Ownership of infrastructure
The second structural limitation concerns infrastructure ownership. AI-enabled education now depends on large-scale models, proprietary platforms, cloud architectures, and continuous streams of real-time learner data (Caspari-Sadeghi, 2022). These infrastructures are not controlled by universities. Most academic research relies on restricted datasets, post-hoc access agreements, or simulated environments designed to approximate real-world conditions (Li et al., 2025). Evaluation is often conducted after deployment decisions have already been made. Without ownership or meaningful participation in infrastructure design, academia has limited leverage over core technical architectures, data governance standards, and product design decisions (Williamson, 2019). It studies implementation, but rarely influences the blueprint.
Late to the table
The third dimension is the policy influence gap. Governments increasingly rely on industry white papers, consultancy reports, and internal task forces when forming AI strategies (Organisation for Economic Co-operation and Development, 2023). Academic expertise is often invited late in the process, primarily to validate, critique, or ethically assess decisions that are already structurally embedded. This positioning reframes universities as external reviewers rather than co-architects. The result is diminished agenda-setting power in shaping regulatory frameworks, procurement standards, and long-term national strategies for AI in education (Stix, 2021).
Taken together, these three dynamics (temporal lag, infrastructure asymmetry, and policy marginalization) create a structural disadvantage for academia. Academia remains intellectually central but operationally peripheral.
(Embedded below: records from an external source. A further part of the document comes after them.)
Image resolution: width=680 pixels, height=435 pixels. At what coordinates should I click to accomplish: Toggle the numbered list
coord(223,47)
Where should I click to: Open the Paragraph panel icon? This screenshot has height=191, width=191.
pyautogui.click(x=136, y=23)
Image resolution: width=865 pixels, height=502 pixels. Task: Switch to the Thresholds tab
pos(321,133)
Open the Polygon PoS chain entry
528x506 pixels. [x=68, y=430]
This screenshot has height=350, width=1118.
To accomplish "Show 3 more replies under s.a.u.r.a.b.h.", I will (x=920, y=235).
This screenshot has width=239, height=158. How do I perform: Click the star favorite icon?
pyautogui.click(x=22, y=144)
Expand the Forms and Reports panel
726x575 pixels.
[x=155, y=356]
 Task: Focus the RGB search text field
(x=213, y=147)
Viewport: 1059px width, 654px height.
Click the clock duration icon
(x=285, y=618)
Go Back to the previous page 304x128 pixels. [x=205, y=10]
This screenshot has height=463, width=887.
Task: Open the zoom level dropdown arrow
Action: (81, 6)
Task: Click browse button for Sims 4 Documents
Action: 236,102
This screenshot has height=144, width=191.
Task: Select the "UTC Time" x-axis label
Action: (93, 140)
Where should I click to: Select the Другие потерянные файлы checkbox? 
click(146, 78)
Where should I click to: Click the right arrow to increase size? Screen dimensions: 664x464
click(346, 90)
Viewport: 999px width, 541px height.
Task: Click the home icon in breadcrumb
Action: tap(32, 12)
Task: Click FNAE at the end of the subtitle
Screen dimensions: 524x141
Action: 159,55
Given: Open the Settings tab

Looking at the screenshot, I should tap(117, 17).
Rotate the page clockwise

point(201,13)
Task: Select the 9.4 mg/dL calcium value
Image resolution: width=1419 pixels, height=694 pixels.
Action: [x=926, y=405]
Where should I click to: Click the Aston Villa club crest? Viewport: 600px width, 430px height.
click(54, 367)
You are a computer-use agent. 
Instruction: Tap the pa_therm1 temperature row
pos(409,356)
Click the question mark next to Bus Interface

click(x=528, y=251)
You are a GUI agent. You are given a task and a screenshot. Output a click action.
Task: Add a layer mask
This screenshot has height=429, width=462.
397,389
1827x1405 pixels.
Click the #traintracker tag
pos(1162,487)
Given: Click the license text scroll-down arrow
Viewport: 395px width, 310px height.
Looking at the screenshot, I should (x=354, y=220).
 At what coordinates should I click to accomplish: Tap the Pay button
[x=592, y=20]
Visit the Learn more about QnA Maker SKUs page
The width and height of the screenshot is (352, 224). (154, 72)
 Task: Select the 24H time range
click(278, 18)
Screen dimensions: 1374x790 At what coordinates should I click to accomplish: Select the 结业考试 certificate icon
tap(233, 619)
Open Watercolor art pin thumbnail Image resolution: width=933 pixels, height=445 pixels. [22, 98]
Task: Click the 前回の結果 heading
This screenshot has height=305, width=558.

If this trajectory continues, universities risk becoming evaluators of externally designed systems rather than strategic partners in their conception and governance.
What may be causing academic hesitation?
Beyond structural disadvantages, academia must also examine its own self-imposed constraints. The limited cooperation with industry and government is not solely the result of external exclusion. It is partly a consequence of internal design.
Incentive misalignment
The first constraint is incentive misalignment. Academic reward systems prioritize novelty, theoretical contribution, disciplinary purity, single-authored works, and authorship credit within relatively small research teams. Prestige is attached to first authorship, high-impact publications, and individual intellectual distinction (Ellemers, 2020). Implementation work, large-scale system deployment, policy co-design, and long-term industry embedding rarely carry equivalent weight in tenure and promotion evaluations. Yet AI-enabled education, particularly when framed around equity and large-scale inclusion, requires interdisciplinary teams, sustained implementation research, iterative field testing, and direct engagement with ministries and product developers. There is little formal recognition for shaping a national pilot, co-designing infrastructure with a ministry, or spending two years embedded within a company to understand operational constraints. The academic incentive structure, therefore, discourages the forms of collaboration that large-scale AI transformation demands.
Ethical absolutism
The second constraint is ethical absolutism. Ethical vigilance is one of academia’s greatest strengths, but it can also become immobilizing when framed in categorical or idealized terms. Some academic responses to AI in education rely on worst-case scenario projections or conditional engagement, insisting that participation is contingent upon ideal safeguards being fully established in advance (Dabis & Csáki, 2024; Simpson, 2025). Governments and school systems, however, operate under immediate pressures: teacher shortages, inequities in tutoring, budget constraints, and political timelines. Policymakers are required to act in the face of uncertainty. When academic engagement is framed primarily in terms of prohibition or delay, decision-makers may proceed without a sustained academic partnership to maintain operational momentum. This does not imply that ethical concerns are misplaced. Instead, it suggests that ethical discourse must be integrated with the realities of implementation rather than positioned in opposition to them.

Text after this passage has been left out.